Task requirements:
Reproduce the listing below line for line, with no changes.

Information supplied:
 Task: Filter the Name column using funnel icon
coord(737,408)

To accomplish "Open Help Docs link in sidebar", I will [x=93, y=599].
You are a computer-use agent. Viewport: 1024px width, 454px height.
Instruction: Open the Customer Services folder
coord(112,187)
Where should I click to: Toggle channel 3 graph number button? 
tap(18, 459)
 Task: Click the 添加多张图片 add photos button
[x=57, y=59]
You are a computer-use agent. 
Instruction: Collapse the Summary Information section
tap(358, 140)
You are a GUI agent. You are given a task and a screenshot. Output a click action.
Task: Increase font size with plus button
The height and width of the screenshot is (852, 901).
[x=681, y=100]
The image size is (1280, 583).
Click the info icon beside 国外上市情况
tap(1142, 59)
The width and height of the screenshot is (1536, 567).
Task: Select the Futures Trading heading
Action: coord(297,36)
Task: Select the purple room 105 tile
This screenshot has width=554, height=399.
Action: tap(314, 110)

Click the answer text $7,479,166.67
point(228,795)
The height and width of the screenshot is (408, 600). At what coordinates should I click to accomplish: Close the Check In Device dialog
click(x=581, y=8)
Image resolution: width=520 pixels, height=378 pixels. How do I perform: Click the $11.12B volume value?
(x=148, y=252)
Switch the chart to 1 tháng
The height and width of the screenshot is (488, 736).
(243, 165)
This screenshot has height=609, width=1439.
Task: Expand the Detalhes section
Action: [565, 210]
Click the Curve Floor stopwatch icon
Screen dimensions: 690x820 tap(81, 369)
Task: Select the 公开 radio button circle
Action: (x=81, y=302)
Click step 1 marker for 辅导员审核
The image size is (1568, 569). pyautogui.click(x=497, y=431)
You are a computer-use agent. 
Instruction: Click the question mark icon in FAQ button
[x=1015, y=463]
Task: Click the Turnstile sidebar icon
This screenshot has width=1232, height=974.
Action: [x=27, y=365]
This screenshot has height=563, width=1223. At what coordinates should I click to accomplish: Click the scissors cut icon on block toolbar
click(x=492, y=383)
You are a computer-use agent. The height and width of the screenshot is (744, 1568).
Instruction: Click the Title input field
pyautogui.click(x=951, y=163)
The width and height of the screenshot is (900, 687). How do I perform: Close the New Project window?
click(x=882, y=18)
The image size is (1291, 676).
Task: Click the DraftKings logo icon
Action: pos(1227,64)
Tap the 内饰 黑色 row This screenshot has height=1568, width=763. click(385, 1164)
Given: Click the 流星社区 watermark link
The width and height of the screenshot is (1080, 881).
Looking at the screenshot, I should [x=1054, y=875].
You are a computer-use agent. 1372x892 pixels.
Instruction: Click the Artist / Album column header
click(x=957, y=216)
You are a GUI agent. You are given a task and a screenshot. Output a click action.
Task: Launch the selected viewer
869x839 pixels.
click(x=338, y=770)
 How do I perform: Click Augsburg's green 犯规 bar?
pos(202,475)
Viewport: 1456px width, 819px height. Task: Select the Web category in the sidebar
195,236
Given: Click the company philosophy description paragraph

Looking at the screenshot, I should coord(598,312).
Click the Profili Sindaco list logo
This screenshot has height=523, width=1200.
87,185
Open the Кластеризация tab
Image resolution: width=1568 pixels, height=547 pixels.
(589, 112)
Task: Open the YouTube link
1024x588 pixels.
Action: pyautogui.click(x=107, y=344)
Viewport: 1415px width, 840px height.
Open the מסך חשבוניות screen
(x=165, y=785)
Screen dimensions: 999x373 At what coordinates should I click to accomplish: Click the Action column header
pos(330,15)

Reply to the task:
 Task: Filter the Name column using funnel icon
coord(737,408)

To accomplish "Open Help Docs link in sidebar", I will [x=93, y=599].
You are a computer-use agent. Viewport: 1024px width, 454px height.
Instruction: Open the Customer Services folder
coord(112,187)
Where should I click to: Toggle channel 3 graph number button? 
tap(18, 459)
 Task: Click the 添加多张图片 add photos button
[x=57, y=59]
You are a computer-use agent. 
Instruction: Collapse the Summary Information section
tap(358, 140)
You are a GUI agent. You are given a task and a screenshot. Output a click action.
Task: Increase font size with plus button
The height and width of the screenshot is (852, 901).
[x=681, y=100]
The image size is (1280, 583).
Click the info icon beside 国外上市情况
tap(1142, 59)
The width and height of the screenshot is (1536, 567).
Task: Select the Futures Trading heading
Action: coord(297,36)
Task: Select the purple room 105 tile
This screenshot has width=554, height=399.
Action: tap(314, 110)

Click the answer text $7,479,166.67
point(228,795)
The height and width of the screenshot is (408, 600). At what coordinates should I click to accomplish: Close the Check In Device dialog
click(x=581, y=8)
Image resolution: width=520 pixels, height=378 pixels. How do I perform: Click the $11.12B volume value?
(x=148, y=252)
Switch the chart to 1 tháng
The height and width of the screenshot is (488, 736).
(243, 165)
This screenshot has height=609, width=1439.
Task: Expand the Detalhes section
Action: [565, 210]
Click the Curve Floor stopwatch icon
Screen dimensions: 690x820 tap(81, 369)
Task: Select the 公开 radio button circle
Action: (x=81, y=302)
Click step 1 marker for 辅导员审核
The image size is (1568, 569). pyautogui.click(x=497, y=431)
You are a computer-use agent. 
Instruction: Click the question mark icon in FAQ button
[x=1015, y=463]
Task: Click the Turnstile sidebar icon
This screenshot has width=1232, height=974.
Action: [x=27, y=365]
This screenshot has height=563, width=1223. At what coordinates should I click to accomplish: Click the scissors cut icon on block toolbar
click(x=492, y=383)
You are a computer-use agent. The height and width of the screenshot is (744, 1568).
Instruction: Click the Title input field
pyautogui.click(x=951, y=163)
The width and height of the screenshot is (900, 687). How do I perform: Close the New Project window?
click(x=882, y=18)
The image size is (1291, 676).
Task: Click the DraftKings logo icon
Action: pos(1227,64)
Tap the 内饰 黑色 row This screenshot has height=1568, width=763. click(385, 1164)
Given: Click the 流星社区 watermark link
The width and height of the screenshot is (1080, 881).
Looking at the screenshot, I should [x=1054, y=875].
You are a computer-use agent. 1372x892 pixels.
Instruction: Click the Artist / Album column header
click(x=957, y=216)
You are a GUI agent. You are given a task and a screenshot. Output a click action.
Task: Launch the selected viewer
869x839 pixels.
click(x=338, y=770)
 How do I perform: Click Augsburg's green 犯规 bar?
pos(202,475)
Viewport: 1456px width, 819px height. Task: Select the Web category in the sidebar
195,236
Given: Click the company philosophy description paragraph

Looking at the screenshot, I should coord(598,312).
Click the Profili Sindaco list logo
This screenshot has height=523, width=1200.
87,185
Open the Кластеризация tab
Image resolution: width=1568 pixels, height=547 pixels.
(589, 112)
Task: Open the YouTube link
1024x588 pixels.
Action: pyautogui.click(x=107, y=344)
Viewport: 1415px width, 840px height.
Open the מסך חשבוניות screen
(x=165, y=785)
Screen dimensions: 999x373 At what coordinates should I click to accomplish: Click the Action column header
pos(330,15)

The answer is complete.